Take all the holly you can! It's a terrible invasive and it's going to cost our timber producers, both public and private, a lot of money over the next several decades. Best if you rip up the roots and monitor the site for suckers for a couple years. Even better if you poison the stump with herbicides.

This stuff is gobbling up parks and timber land in the Puget Sound basin. It's been doubling it's foot print every 10 years for the last 40 years. In 20 years it will rob us of a lot of good timber.

http://www.kingcounty.gov/services/...-weeds/weed-identification/english-holly.aspx
 
Kevin, thanks for the suitable tree woods list. I need to look for Elm I recently saw Holly being used for a nice handle on Dubois’ site – Finnish hatchet actually. We have it around ornamentally and wild but you are certainly right on it being a prickly thing to process.

Elm is wonderfully strong, hard as a rock and difficult to cleave. I brought home a straight fat round of American Elm (the vase shaped one also known as White Elm) last year and was surprised how soft and lightweight it was, relative to hardwoods such as Beech, Oak and Sugar Maple.

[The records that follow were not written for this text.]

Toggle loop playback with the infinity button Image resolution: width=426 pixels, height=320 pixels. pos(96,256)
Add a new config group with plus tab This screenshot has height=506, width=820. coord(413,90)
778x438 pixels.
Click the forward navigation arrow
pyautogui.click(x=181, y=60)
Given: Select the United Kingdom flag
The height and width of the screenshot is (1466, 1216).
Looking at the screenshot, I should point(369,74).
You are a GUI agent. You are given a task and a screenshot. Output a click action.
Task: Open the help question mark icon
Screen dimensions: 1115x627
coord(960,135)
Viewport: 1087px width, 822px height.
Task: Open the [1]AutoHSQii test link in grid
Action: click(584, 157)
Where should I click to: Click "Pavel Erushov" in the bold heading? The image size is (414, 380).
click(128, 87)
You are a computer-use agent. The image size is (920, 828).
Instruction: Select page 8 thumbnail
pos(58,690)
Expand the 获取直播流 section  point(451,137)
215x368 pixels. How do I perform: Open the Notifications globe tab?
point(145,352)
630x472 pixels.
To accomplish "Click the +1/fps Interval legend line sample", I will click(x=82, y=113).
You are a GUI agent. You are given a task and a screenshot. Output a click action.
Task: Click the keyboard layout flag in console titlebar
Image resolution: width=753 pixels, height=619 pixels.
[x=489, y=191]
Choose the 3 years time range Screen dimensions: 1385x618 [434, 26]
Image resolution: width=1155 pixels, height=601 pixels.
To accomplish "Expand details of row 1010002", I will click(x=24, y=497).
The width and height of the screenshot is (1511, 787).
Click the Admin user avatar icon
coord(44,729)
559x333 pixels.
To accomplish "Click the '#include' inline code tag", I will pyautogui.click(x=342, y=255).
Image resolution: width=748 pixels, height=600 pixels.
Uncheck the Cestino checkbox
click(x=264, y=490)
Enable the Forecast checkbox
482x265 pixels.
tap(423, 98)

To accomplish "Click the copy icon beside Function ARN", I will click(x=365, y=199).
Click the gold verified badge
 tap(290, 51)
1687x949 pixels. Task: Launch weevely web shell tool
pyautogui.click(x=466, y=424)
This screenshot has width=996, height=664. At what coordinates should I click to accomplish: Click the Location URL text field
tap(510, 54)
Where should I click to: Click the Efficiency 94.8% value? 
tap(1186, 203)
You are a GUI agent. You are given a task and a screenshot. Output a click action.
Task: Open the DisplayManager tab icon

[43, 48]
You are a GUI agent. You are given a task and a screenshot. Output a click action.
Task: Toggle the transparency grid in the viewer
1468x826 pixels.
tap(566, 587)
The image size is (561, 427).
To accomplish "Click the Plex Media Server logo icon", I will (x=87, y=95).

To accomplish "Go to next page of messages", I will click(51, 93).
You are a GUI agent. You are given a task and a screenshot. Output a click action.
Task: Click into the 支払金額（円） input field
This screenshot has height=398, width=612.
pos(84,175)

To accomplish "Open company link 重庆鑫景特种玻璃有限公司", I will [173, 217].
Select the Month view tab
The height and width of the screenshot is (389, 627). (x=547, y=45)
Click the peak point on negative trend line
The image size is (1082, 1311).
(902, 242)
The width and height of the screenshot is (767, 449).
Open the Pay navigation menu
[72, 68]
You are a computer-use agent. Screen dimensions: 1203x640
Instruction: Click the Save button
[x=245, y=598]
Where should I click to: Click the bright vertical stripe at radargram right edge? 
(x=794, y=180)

All of the elms, mind you. are a SOB to split. Turns out the Elm that is most desirable for tool handles, sleigh runners, plough bodies etc is Rock Elm (U. thomasii / also known as Cork Elm). There is quite a difference (weight per cu/ft, hardness and strength) between the two. There are thousands of recently deceased American Elms around here (thank you Dutch Elm Disease which is named for where it was discovered and not where it came from) but I have yet to find a Rock Elm to play with.
 
Weight has a lot to do with the amount of moisture in the wood. Once it dries out, it'll be roughly 650KG/m3 range. Slightly below the 700KG of european ash, and about the same as your local Amercian Ash. The type of Ulmus other then isn't that important, other then the looks of it. I haven't found any difference?
Perhaps if you don't burn wood in the stove to heat the house! 'Soft' Maple (Silver, Red, Mountain and Manitoba (Box elder)) are worth nothing around here whereas Sugar Maple ('hard' maple or 'rock' maple) is king. Quite a difference between them and you won't find a baseball bat manufacturer or custom furniture maker accepting any other. They look quite similar until you actually heft a piece! That has to translate into something if you're not in the market for Balsa wood.